To vet third-party knowledge sources and datasets for RAG, establish policies for supply-chain risk, document the system's context, and identify potential impacts.
- Establish a Third-Party/Supply-Chain Risk Policy (NIST-GOVERN-6.1): Develop policies that specifically address risks associated with third-party models, datasets, and tools.
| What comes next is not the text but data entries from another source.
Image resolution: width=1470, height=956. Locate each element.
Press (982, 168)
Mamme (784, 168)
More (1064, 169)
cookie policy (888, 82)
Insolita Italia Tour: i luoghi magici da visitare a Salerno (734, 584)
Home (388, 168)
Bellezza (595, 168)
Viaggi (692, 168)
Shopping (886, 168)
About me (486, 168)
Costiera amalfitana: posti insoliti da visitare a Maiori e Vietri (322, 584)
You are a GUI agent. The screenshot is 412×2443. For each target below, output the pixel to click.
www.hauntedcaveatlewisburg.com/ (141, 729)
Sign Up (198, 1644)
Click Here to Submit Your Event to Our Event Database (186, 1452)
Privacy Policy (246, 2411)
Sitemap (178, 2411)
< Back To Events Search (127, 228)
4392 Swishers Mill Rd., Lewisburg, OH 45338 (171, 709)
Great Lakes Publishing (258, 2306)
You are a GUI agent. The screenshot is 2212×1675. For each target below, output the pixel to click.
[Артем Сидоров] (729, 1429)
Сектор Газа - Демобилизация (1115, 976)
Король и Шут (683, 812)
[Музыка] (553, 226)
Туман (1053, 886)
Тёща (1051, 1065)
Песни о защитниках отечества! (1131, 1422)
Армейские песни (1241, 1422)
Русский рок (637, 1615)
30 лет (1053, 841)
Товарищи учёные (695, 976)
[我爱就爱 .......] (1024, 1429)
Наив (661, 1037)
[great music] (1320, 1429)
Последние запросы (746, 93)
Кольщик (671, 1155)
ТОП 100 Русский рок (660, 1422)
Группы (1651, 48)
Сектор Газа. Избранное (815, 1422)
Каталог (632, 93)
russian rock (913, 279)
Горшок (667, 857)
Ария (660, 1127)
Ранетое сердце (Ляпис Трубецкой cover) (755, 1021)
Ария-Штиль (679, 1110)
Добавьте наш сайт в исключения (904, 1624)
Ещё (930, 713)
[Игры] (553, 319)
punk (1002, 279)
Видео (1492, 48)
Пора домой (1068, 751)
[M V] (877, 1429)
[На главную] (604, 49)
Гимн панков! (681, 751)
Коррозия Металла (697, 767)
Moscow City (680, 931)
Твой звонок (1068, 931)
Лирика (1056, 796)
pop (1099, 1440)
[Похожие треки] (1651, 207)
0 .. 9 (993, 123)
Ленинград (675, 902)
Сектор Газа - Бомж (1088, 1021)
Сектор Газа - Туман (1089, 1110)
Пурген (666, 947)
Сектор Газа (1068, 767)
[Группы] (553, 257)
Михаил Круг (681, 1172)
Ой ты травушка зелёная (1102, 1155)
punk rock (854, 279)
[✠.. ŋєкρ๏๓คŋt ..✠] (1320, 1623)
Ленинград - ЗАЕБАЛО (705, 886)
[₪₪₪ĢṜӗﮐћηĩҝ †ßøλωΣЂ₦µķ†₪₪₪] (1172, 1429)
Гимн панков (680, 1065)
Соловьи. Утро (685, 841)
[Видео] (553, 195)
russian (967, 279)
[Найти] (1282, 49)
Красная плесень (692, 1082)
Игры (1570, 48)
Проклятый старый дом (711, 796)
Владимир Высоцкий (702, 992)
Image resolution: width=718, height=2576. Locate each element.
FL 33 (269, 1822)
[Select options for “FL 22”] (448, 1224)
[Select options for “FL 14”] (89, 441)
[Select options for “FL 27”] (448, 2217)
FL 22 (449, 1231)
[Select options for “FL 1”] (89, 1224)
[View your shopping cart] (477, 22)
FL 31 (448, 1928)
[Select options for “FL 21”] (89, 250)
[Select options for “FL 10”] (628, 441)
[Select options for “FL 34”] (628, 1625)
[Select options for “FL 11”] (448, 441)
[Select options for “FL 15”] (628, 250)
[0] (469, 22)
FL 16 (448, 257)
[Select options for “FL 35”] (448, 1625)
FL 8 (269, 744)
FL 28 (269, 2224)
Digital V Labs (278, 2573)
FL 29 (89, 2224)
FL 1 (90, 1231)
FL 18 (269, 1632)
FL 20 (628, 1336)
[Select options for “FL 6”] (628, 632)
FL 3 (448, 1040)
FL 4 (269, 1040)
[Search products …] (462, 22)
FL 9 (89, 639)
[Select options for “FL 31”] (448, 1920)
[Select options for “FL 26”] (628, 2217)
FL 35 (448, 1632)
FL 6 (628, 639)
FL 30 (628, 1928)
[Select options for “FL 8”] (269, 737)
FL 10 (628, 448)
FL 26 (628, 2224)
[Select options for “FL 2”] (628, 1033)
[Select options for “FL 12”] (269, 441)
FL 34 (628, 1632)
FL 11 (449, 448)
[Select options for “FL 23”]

This policy should track provenance, licensing, and model-update risks, directly addressing OWASP LLM03/LLM05 (supply chain).
- Document System Context and Intended Purpose (NIST-MAP-1.1): Clearly document the intended purpose, deployment setting, and operating context of the AI/agent system, including data sensitivity.
- Maintain an AI System Inventory (NIST-MAP-1.5): Keep a current inventory of all AI/agent systems, including models, agents, tools, and data flows. This ensures that all components, including third-party datasets, are known and can be governed.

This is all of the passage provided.